Participation of black Americans
When the Civil War broke out many black Americans wanted to join the Union Army to fight against slavery, but Union leaders believed black conscription might alienate Northern whites and the border slave states loyal to the Union, and so did not allow blacks to fight for the Union side. Later they joined the war effort in support roles such as cooks, labourers, and nurses. After Lincoln delivered his Emancipation Proclamation, black Americans began to fight in the war. Around 180,000 black Americans served in the Union army and 20,000 in the Union navy, and around 35,000 black troops died during the Civil War. Black soldiers served in all‐black regiments, almost always under white officers. They were typically paid around half the wages of their white counterparts and were often barred from combat roles.
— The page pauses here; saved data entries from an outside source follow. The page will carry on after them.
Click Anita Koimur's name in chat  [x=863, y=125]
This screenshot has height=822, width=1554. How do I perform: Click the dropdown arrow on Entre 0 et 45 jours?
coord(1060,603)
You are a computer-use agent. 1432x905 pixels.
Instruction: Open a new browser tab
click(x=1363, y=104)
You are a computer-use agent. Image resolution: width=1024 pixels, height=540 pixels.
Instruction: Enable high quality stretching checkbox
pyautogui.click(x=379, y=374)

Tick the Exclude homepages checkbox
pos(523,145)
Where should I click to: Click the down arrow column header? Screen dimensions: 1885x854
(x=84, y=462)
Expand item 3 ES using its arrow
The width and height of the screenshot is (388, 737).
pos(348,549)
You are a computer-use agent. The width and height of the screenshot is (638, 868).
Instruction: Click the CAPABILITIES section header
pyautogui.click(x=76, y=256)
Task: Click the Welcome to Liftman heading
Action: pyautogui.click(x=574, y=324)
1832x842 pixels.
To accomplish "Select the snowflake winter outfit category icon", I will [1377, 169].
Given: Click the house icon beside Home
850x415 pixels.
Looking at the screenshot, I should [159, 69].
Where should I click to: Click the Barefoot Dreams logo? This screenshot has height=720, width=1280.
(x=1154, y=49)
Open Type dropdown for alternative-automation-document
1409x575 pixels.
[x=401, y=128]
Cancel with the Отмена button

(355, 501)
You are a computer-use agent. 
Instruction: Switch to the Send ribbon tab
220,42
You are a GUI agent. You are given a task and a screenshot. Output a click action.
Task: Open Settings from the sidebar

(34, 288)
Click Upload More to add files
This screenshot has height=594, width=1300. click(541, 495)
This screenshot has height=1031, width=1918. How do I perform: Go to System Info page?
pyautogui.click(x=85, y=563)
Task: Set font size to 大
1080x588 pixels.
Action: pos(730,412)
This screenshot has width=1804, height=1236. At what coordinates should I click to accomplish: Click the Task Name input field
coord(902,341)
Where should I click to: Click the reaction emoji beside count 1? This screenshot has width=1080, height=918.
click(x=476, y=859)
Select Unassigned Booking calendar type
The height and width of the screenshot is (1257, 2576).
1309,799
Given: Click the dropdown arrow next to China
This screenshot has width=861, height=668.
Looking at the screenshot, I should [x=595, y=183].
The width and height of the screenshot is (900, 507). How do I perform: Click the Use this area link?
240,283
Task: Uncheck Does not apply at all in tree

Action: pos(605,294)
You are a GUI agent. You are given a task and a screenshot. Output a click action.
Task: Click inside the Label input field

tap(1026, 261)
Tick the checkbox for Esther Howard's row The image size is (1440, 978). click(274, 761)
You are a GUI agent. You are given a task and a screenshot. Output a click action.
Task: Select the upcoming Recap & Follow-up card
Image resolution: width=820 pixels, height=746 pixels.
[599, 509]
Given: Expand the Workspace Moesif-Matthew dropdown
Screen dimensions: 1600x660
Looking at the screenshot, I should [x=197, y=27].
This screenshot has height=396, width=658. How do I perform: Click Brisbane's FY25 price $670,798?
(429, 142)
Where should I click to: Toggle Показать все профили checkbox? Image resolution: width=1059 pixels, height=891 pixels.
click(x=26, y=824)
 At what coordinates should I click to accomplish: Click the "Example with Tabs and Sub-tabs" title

In 1863 the 54th Massachusetts Volunteers, the first free black regiment, attacked Fort Wagner at Charleston, South Carolina. Their heroism helped change public opinion about the skill and courage of black soldiers.
Reconstruction
The Civil War is known as the first modern war because of its use of modern weapons and tactics, and because of the devastation it caused. The war introduced repeating and breechloading rifles, mines, and submarines, as well as the use of trenches for battle. These advances helped cause mass destruction: over 620,000 lives were lost, and tens of thousands of soldiers returned with their health permanently impaired. The Union's debt had risen to nearly $3,000 million; the cost to the Confederacy has never been definitely estimated. Despite all this, the North was stronger than ever; the South, on the other hand, was ruined. The victory of the Union did not bring real reconciliation between the sections. Reconstruction was finally achieved only at tremendous social and political cost, and many of the problems of 20th‐century USA stem from the post–Civil War period.